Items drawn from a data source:
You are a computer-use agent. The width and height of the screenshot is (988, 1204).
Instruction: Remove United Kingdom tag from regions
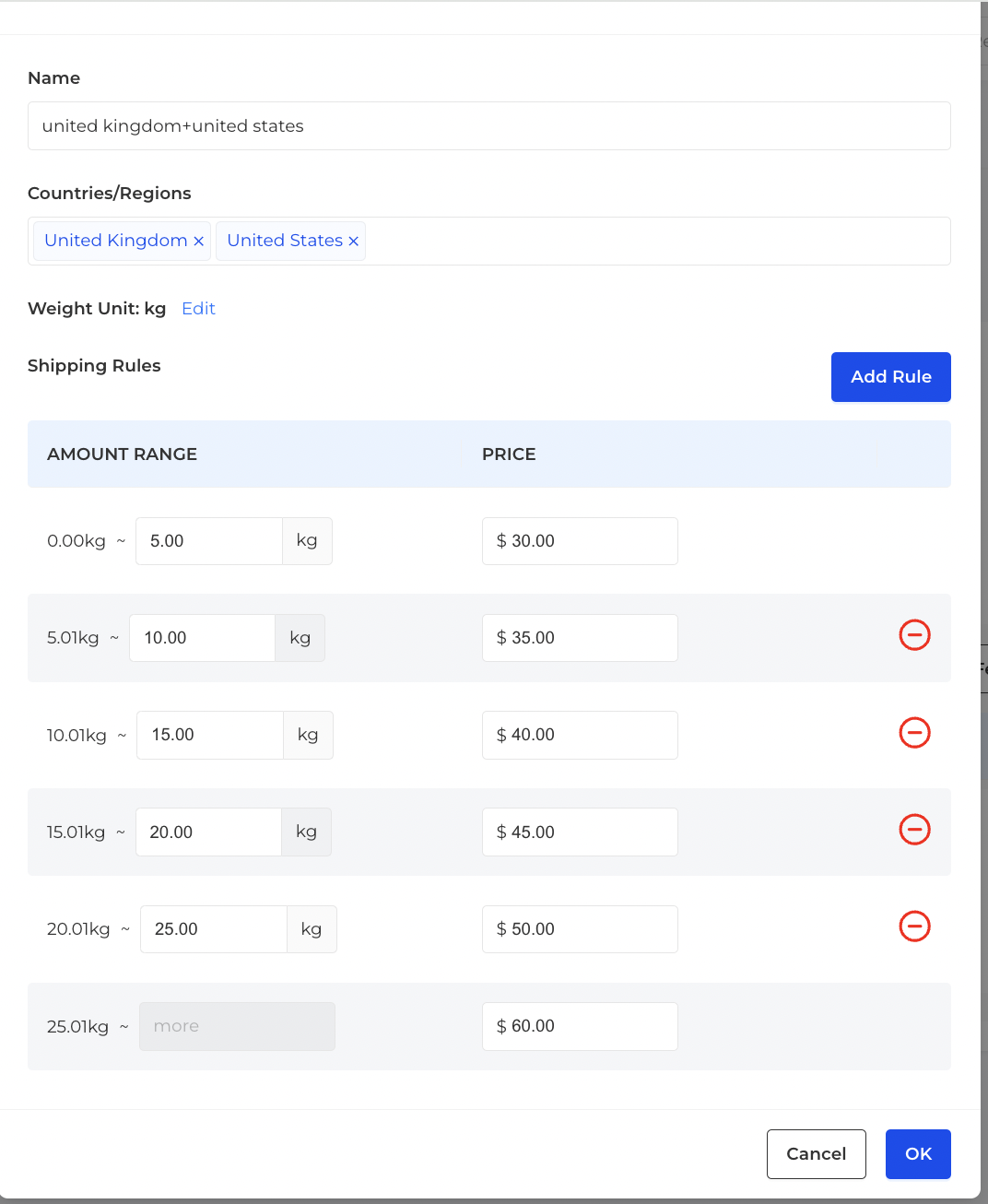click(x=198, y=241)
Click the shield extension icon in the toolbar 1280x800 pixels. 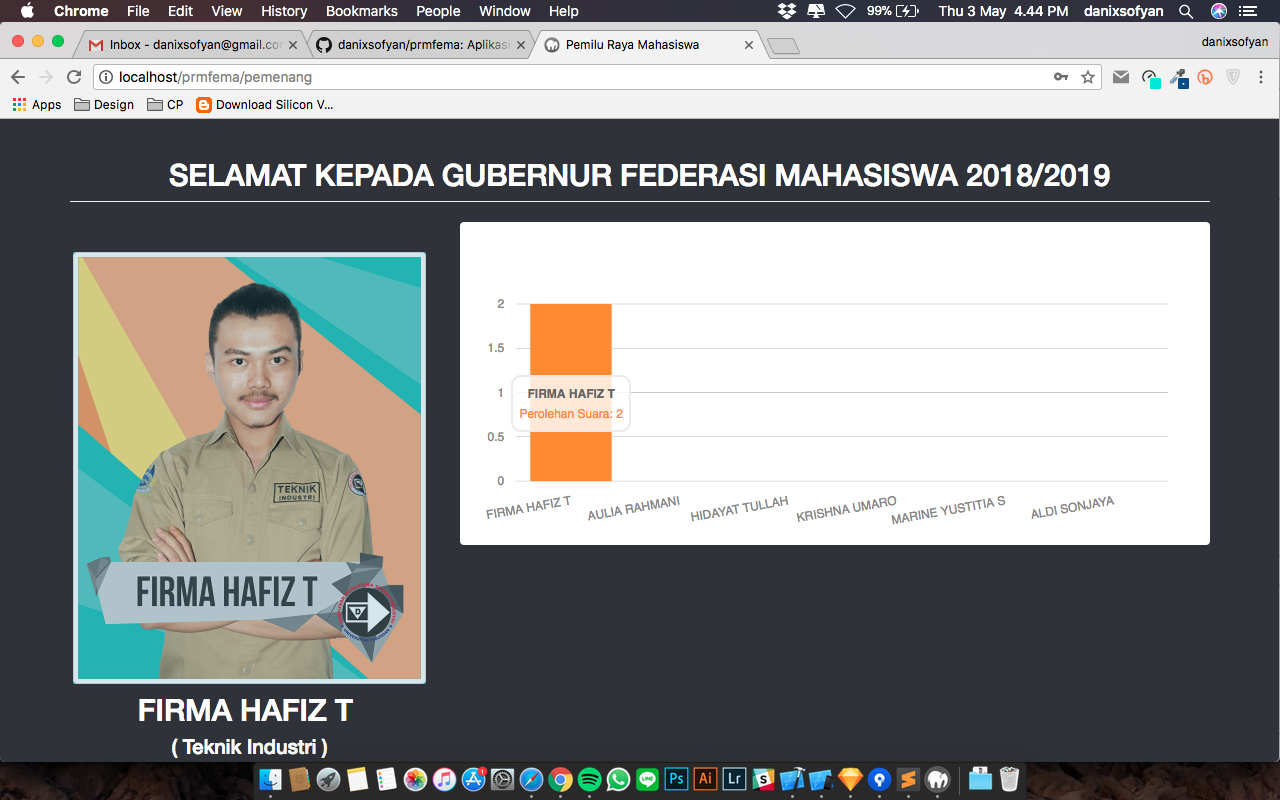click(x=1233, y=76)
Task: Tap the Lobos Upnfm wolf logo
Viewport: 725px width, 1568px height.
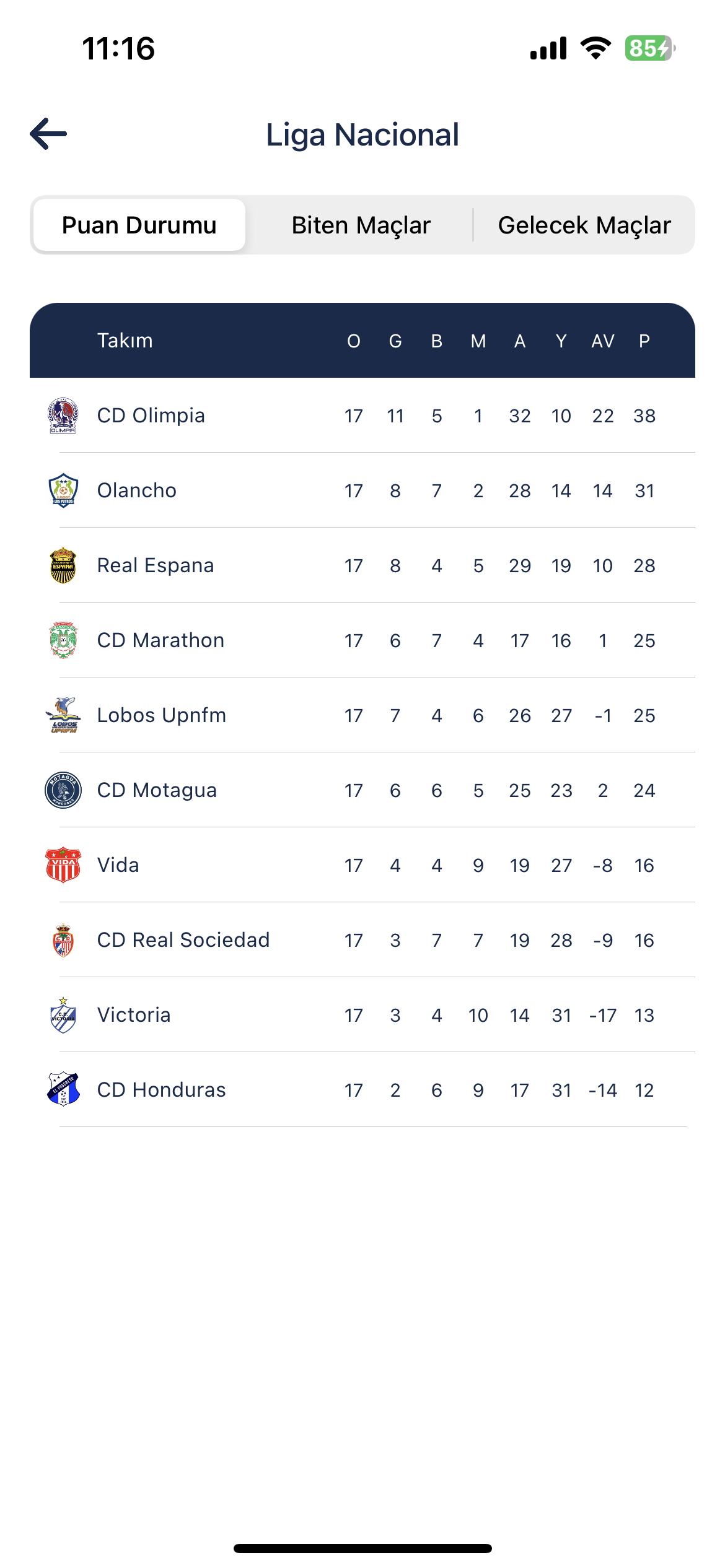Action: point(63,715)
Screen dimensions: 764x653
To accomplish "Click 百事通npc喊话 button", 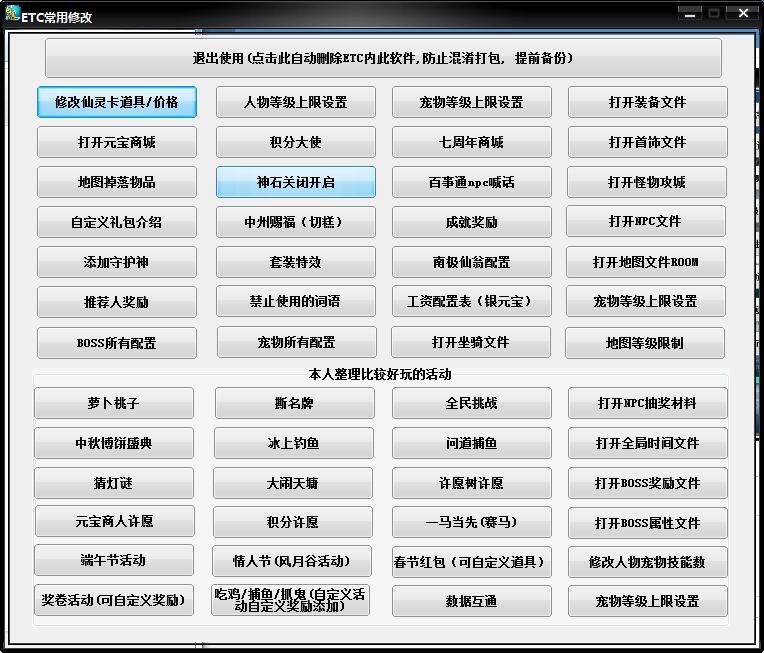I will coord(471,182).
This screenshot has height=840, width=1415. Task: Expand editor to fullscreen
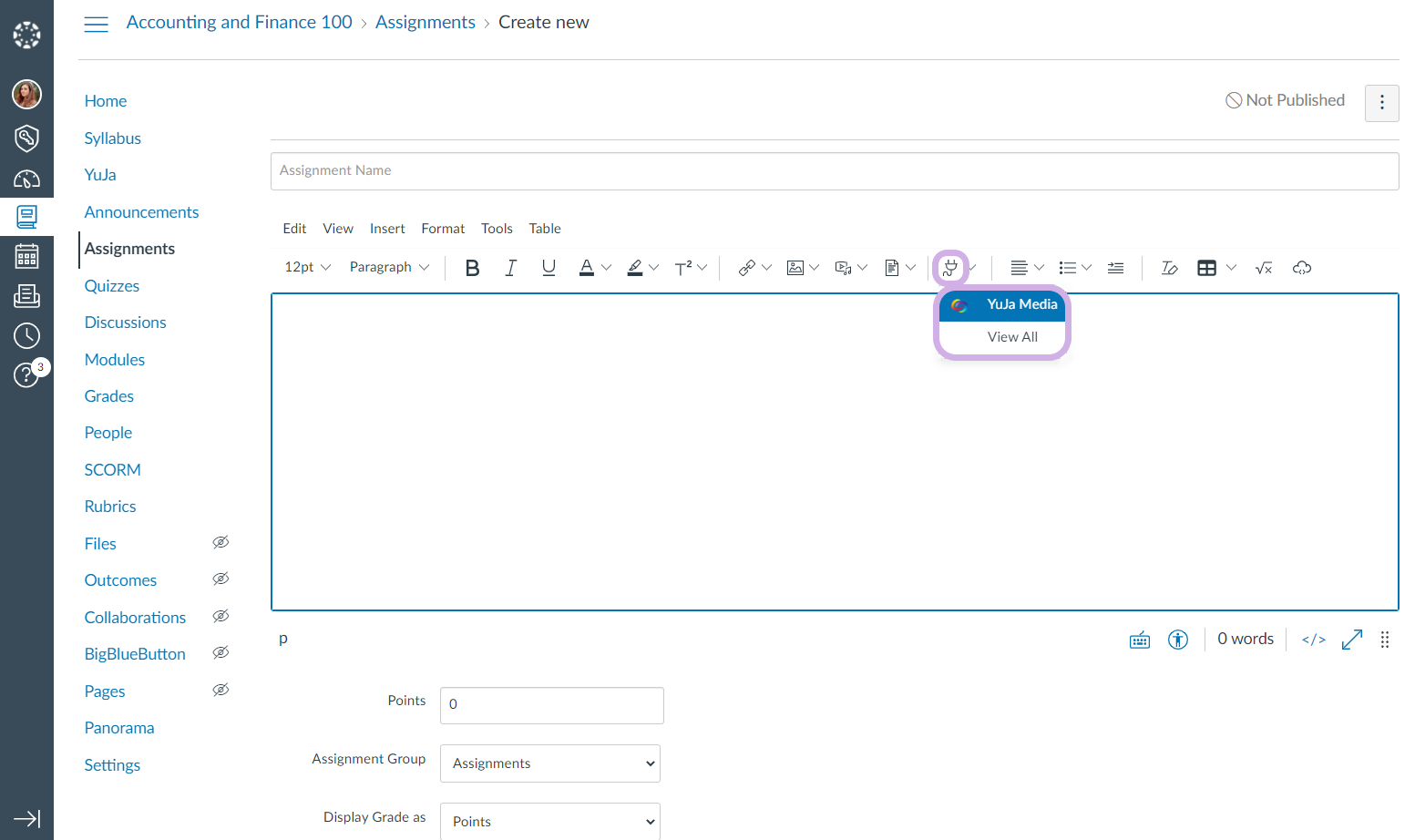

• **Challenge**: Pull out every line of the material that contains the word "screenshot", and copy each of those lines in full.

• **Answer for the task**:
You are a computer-use agent. The width and height of the screenshot is (988, 1204).
This screenshot has height=840, width=1415. Task: Expand editor to fullscreen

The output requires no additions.